Saved data entries:
+--
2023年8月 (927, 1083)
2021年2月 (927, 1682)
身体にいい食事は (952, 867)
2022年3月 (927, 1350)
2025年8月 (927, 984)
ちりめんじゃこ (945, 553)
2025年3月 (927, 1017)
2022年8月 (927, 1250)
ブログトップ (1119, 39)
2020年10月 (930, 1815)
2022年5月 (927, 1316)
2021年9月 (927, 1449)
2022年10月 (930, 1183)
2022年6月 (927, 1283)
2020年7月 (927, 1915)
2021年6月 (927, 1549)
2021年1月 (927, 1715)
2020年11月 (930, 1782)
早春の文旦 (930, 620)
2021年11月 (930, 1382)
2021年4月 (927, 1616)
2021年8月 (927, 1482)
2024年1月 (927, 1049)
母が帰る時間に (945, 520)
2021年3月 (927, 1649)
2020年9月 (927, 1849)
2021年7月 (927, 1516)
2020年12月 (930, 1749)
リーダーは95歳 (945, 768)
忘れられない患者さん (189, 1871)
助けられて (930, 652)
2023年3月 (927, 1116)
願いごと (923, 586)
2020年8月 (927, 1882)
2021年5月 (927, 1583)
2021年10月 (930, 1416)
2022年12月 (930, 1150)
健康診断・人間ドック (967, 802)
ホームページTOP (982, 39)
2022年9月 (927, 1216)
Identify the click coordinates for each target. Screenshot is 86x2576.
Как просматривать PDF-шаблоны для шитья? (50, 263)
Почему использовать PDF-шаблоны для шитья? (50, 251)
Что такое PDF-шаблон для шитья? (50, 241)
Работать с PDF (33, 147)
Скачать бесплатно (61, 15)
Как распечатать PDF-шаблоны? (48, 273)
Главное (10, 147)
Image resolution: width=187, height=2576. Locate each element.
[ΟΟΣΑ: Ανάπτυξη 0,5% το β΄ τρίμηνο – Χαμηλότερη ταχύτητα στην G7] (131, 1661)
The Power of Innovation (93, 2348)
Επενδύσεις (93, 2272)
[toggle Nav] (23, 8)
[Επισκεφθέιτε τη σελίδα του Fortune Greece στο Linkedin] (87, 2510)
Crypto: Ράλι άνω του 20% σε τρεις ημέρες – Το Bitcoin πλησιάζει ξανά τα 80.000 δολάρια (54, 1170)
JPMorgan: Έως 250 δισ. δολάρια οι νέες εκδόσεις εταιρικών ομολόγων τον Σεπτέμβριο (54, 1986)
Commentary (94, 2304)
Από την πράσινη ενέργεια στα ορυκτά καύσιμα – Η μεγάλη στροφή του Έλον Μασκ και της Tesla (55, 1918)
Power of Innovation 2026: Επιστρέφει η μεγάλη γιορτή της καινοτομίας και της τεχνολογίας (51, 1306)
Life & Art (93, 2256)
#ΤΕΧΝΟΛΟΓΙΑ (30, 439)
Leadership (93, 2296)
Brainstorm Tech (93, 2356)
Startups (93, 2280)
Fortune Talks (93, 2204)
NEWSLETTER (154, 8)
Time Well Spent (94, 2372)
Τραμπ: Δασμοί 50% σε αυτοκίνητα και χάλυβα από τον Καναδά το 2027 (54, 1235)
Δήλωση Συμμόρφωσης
+--
# Problem details:
Retype the data in full, exactly.

# Final answer:
2023年8月 (927, 1083)
2021年2月 (927, 1682)
身体にいい食事は (952, 867)
2022年3月 (927, 1350)
2025年8月 (927, 984)
ちりめんじゃこ (945, 553)
2025年3月 (927, 1017)
2022年8月 (927, 1250)
ブログトップ (1119, 39)
2020年10月 (930, 1815)
2022年5月 (927, 1316)
2021年9月 (927, 1449)
2022年10月 (930, 1183)
2022年6月 (927, 1283)
2020年7月 (927, 1915)
2021年6月 (927, 1549)
2021年1月 (927, 1715)
2020年11月 (930, 1782)
早春の文旦 (930, 620)
2021年11月 (930, 1382)
2021年4月 (927, 1616)
2021年8月 (927, 1482)
2024年1月 (927, 1049)
母が帰る時間に (945, 520)
2021年3月 (927, 1649)
2020年9月 (927, 1849)
2021年7月 (927, 1516)
2020年12月 (930, 1749)
リーダーは95歳 (945, 768)
忘れられない患者さん (189, 1871)
助けられて (930, 652)
2023年3月 (927, 1116)
願いごと (923, 586)
2020年8月 (927, 1882)
2021年5月 (927, 1583)
2021年10月 (930, 1416)
2022年12月 (930, 1150)
健康診断・人間ドック (967, 802)
ホームページTOP (982, 39)
2022年9月 (927, 1216)
Identify the click coordinates for each target. Screenshot is 86x2576.
Как просматривать PDF-шаблоны для шитья? (50, 263)
Почему использовать PDF-шаблоны для шитья? (50, 251)
Что такое PDF-шаблон для шитья? (50, 241)
Работать с PDF (33, 147)
Скачать бесплатно (61, 15)
Как распечатать PDF-шаблоны? (48, 273)
Главное (10, 147)
Image resolution: width=187, height=2576. Locate each element.
[ΟΟΣΑ: Ανάπτυξη 0,5% το β΄ τρίμηνο – Χαμηλότερη ταχύτητα στην G7] (131, 1661)
The Power of Innovation (93, 2348)
Επενδύσεις (93, 2272)
[toggle Nav] (23, 8)
[Επισκεφθέιτε τη σελίδα του Fortune Greece στο Linkedin] (87, 2510)
Crypto: Ράλι άνω του 20% σε τρεις ημέρες – Το Bitcoin πλησιάζει ξανά τα 80.000 δολάρια (54, 1170)
JPMorgan: Έως 250 δισ. δολάρια οι νέες εκδόσεις εταιρικών ομολόγων τον Σεπτέμβριο (54, 1986)
Commentary (94, 2304)
Από την πράσινη ενέργεια στα ορυκτά καύσιμα – Η μεγάλη στροφή του Έλον Μασκ και της Tesla (55, 1918)
Power of Innovation 2026: Επιστρέφει η μεγάλη γιορτή της καινοτομίας και της τεχνολογίας (51, 1306)
Life & Art (93, 2256)
#ΤΕΧΝΟΛΟΓΙΑ (30, 439)
Leadership (93, 2296)
Brainstorm Tech (93, 2356)
Startups (93, 2280)
Fortune Talks (93, 2204)
NEWSLETTER (154, 8)
Time Well Spent (94, 2372)
Τραμπ: Δασμοί 50% σε αυτοκίνητα και χάλυβα από τον Καναδά το 2027 (54, 1235)
Δήλωση Συμμόρφωσης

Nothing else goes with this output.